# DESCRIPTION OF THE TASK:
Scan the entries below. Report each line where the string "April" occurs.

Records contained in a dataset
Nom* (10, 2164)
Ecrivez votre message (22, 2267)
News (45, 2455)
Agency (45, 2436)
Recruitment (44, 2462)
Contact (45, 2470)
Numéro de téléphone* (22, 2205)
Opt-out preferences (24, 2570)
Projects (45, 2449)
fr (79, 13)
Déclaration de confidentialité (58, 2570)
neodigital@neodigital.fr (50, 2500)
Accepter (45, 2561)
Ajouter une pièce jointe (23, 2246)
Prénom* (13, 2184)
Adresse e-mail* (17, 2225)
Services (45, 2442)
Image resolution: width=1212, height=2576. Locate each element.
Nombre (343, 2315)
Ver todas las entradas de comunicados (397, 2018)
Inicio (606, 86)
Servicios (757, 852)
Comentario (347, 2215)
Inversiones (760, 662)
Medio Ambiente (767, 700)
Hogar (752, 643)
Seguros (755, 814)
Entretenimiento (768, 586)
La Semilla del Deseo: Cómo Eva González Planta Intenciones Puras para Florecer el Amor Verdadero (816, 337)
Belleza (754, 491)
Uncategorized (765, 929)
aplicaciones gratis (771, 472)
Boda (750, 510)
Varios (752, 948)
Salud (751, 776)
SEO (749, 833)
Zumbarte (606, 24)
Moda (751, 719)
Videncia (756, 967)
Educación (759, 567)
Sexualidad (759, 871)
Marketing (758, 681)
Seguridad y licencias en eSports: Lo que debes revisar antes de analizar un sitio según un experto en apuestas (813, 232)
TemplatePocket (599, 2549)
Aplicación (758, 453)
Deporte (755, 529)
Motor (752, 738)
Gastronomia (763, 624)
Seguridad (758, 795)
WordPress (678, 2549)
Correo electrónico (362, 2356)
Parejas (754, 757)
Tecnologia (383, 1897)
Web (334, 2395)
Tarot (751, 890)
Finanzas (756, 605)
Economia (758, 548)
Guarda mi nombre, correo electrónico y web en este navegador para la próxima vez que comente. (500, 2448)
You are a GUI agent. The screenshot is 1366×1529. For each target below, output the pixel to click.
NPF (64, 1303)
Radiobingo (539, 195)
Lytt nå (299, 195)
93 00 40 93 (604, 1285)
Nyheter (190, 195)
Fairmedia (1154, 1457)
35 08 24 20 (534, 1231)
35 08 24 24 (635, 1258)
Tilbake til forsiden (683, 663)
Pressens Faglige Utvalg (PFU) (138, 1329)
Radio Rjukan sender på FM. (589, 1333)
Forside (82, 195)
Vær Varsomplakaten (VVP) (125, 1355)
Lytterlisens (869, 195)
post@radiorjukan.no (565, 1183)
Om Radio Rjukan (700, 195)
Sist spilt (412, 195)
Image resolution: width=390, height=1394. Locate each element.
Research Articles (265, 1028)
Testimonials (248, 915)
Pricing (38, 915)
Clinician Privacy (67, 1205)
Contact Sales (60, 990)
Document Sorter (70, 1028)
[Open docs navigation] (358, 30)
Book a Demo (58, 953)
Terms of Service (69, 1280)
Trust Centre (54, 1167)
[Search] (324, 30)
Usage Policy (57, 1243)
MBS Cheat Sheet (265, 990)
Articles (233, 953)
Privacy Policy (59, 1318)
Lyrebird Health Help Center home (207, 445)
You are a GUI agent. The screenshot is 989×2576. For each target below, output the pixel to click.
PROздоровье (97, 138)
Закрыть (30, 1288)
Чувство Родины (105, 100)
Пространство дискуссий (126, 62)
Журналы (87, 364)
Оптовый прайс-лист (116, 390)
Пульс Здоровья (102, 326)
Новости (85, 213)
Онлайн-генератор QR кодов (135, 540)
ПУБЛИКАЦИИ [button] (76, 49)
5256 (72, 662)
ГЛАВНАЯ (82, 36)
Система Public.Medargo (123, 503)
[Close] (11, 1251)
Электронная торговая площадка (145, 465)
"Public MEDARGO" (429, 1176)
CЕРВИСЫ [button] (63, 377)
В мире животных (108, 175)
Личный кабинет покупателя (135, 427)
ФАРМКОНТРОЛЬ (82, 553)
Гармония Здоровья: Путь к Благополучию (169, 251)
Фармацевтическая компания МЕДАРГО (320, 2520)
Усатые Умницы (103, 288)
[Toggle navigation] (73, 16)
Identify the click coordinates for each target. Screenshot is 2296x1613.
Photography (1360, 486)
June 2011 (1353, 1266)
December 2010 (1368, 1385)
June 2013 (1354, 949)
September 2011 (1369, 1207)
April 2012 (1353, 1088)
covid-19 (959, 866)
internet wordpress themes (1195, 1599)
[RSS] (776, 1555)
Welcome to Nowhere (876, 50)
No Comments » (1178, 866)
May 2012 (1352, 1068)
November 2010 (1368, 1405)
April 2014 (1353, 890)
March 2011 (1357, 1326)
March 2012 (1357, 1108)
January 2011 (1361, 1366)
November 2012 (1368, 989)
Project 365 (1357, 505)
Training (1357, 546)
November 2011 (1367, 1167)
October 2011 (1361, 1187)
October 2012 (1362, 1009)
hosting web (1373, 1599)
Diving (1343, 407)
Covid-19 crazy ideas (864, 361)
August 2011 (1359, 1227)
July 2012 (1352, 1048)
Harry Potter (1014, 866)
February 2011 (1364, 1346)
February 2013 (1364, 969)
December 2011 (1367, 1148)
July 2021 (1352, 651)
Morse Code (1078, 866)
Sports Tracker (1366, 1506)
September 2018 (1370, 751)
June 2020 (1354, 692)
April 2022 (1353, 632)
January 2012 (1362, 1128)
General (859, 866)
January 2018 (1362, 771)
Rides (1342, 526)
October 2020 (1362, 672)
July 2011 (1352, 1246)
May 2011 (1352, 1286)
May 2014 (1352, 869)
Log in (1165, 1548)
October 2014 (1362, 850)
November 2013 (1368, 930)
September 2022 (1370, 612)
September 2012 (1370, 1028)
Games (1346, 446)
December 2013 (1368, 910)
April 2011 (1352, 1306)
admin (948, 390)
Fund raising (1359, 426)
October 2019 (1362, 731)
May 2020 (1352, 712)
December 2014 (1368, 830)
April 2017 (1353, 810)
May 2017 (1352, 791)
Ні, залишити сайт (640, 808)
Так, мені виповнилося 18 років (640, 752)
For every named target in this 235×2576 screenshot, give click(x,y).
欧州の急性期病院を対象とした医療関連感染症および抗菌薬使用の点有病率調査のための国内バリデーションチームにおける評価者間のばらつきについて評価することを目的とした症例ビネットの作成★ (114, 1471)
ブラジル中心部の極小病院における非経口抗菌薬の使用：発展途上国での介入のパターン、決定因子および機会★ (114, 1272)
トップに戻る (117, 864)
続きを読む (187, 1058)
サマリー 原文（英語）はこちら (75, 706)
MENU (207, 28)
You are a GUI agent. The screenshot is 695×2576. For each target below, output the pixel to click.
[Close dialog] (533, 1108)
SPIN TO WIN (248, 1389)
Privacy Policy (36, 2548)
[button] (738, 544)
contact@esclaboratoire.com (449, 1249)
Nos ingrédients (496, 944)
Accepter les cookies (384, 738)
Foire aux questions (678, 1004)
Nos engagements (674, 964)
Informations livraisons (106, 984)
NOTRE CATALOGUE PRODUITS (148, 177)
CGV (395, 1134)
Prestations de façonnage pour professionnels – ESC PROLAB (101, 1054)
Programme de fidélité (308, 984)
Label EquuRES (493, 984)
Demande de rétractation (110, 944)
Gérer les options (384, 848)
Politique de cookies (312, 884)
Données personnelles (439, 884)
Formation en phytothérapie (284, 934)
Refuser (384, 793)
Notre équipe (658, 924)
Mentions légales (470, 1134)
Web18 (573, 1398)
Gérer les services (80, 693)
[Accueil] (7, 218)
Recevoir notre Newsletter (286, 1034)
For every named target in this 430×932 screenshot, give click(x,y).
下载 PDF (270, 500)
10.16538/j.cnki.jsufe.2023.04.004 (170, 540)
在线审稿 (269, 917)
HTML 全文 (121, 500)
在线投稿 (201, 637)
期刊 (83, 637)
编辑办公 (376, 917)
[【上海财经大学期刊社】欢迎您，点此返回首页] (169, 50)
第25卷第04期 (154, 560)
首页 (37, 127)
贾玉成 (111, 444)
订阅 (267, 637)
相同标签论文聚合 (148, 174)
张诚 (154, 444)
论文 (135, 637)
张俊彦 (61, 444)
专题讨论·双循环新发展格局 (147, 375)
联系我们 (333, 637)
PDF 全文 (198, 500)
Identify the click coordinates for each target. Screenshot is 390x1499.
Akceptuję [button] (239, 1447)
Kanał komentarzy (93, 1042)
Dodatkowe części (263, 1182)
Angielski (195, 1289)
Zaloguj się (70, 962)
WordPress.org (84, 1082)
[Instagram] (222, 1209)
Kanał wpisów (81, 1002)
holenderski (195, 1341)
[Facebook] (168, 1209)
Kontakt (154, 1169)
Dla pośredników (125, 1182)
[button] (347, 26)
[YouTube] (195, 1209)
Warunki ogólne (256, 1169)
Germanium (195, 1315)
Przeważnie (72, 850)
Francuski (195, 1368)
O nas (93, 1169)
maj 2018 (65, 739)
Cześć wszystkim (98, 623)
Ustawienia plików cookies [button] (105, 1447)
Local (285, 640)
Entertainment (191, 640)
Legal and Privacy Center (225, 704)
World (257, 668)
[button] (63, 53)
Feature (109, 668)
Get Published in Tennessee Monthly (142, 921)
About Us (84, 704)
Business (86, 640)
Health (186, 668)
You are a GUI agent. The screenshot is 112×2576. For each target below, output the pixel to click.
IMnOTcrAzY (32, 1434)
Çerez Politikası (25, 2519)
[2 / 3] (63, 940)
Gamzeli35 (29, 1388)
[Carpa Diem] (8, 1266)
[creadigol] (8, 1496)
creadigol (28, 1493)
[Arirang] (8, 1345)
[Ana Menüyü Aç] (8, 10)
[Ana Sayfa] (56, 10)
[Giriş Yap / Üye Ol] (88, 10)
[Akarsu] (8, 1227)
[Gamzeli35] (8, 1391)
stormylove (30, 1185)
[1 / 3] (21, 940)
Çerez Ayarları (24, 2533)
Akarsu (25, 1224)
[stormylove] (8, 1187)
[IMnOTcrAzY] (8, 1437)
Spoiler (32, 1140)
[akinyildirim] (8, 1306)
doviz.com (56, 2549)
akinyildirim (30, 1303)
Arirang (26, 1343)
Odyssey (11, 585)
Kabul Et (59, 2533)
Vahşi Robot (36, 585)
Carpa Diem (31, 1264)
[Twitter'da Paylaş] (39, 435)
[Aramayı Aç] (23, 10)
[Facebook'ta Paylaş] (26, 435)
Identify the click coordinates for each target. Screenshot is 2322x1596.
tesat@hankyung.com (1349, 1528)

# OUTPUT OF THE EXERCISE:
April 2012 (1353, 1088)
April 2014 (1353, 890)
April 2022 (1353, 632)
April 2011 (1352, 1306)
April 2017 (1353, 810)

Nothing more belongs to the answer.